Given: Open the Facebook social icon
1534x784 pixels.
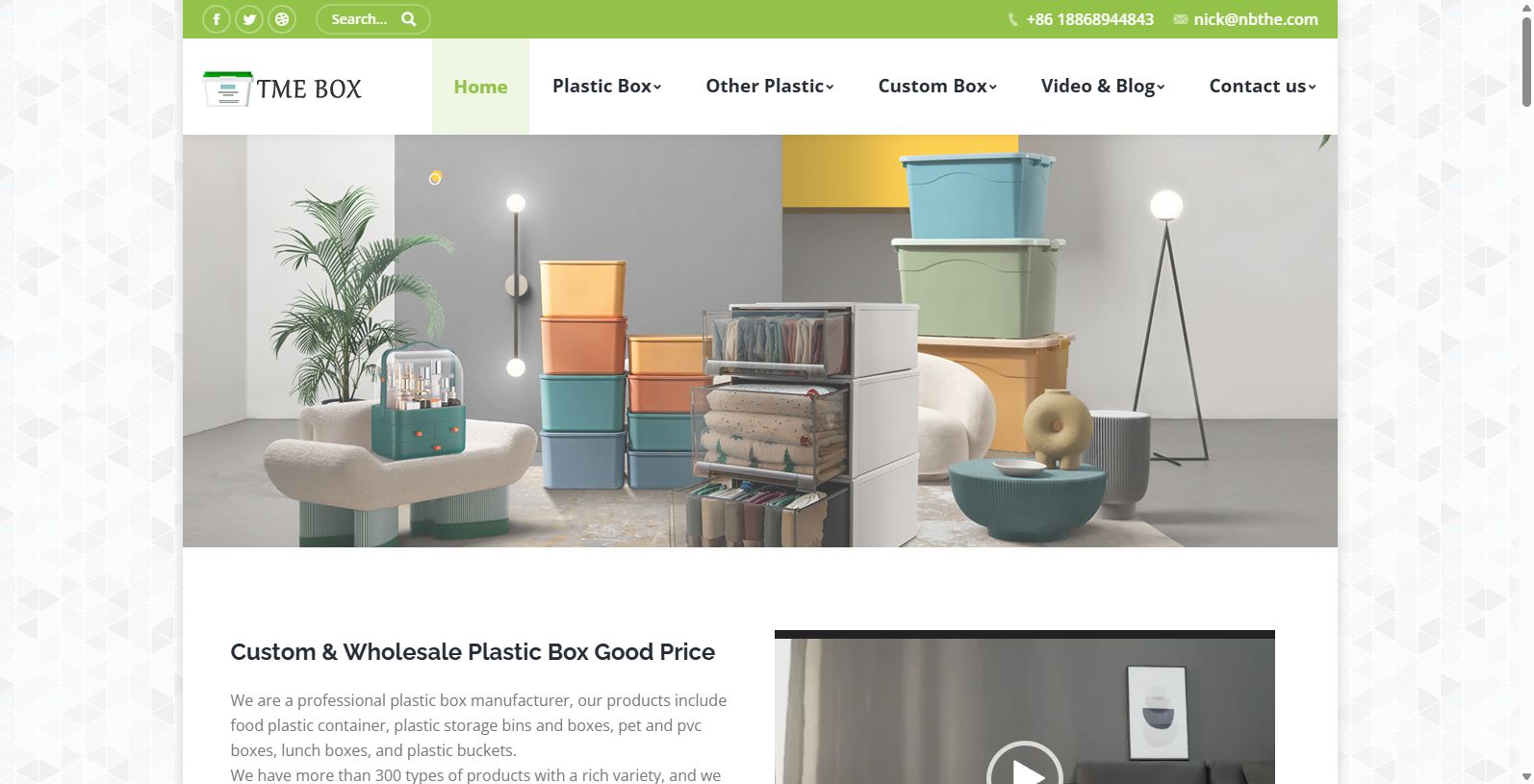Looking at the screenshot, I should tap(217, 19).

...

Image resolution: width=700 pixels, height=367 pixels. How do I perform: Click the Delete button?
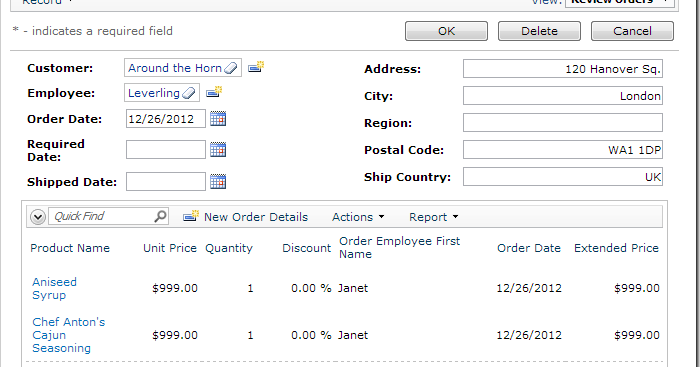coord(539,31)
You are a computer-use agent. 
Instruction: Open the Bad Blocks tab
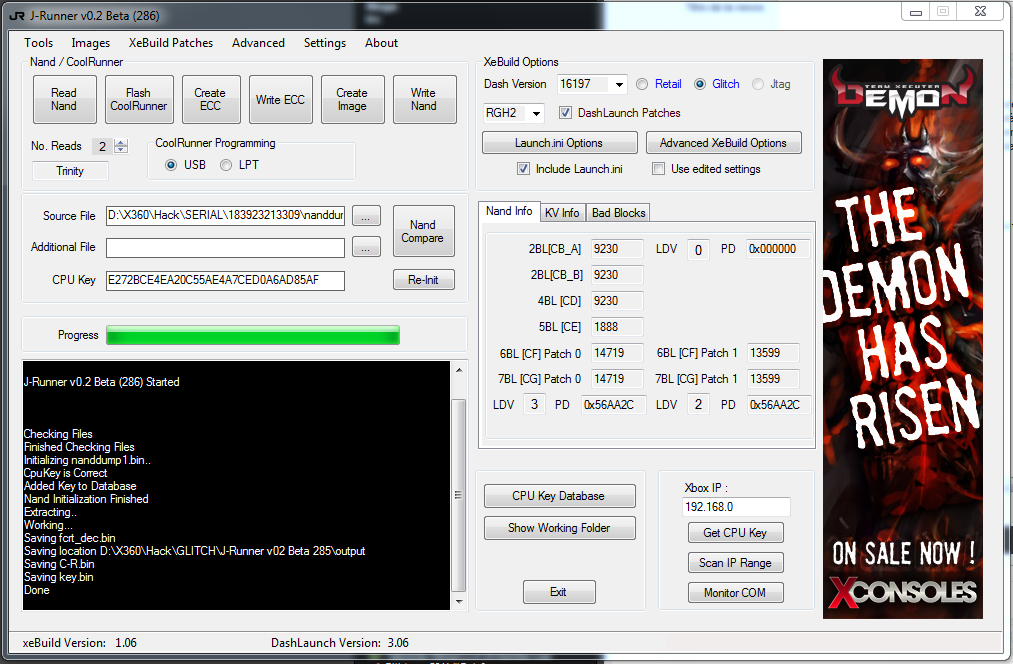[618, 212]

---

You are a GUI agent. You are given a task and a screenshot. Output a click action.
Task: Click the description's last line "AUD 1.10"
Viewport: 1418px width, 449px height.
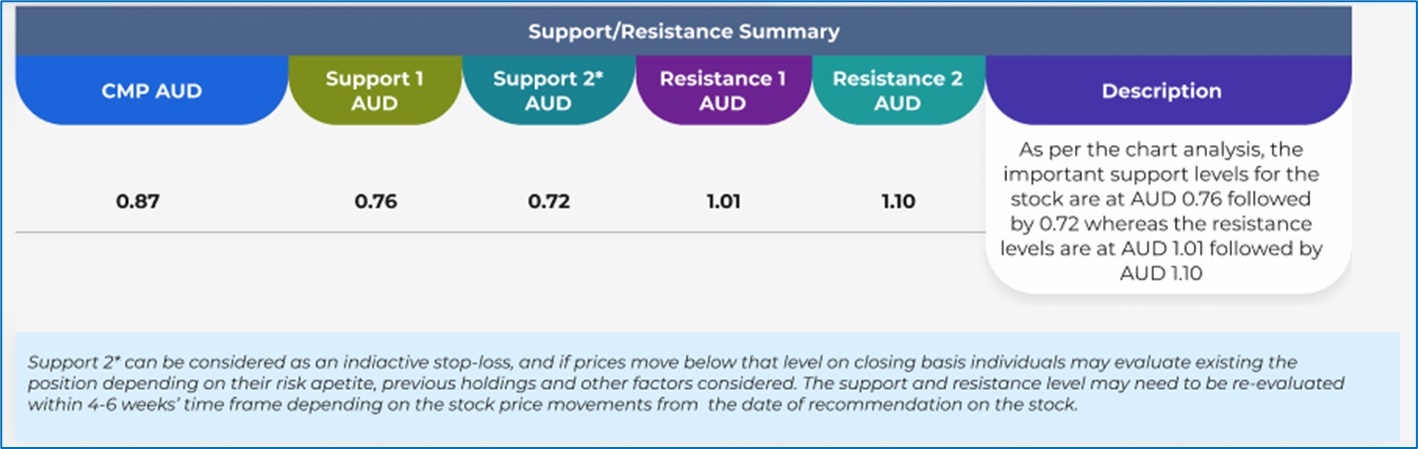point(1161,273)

WRITTEN PROBLEM:
Convert everything from the line containing "Given: Open the Facebook social icon" down to and including the line containing "Looking at the" into a Markdown table with the columns Row and Line. Skip blank lines and omit the pictures.

WRITTEN RESPONSE:
| Row | Line |
|---|---|
| 1 | Given: Open the Facebook social icon |
| 2 | 1534x784 pixels. |
| 3 | Looking at the screenshot, I should tap(217, 19). |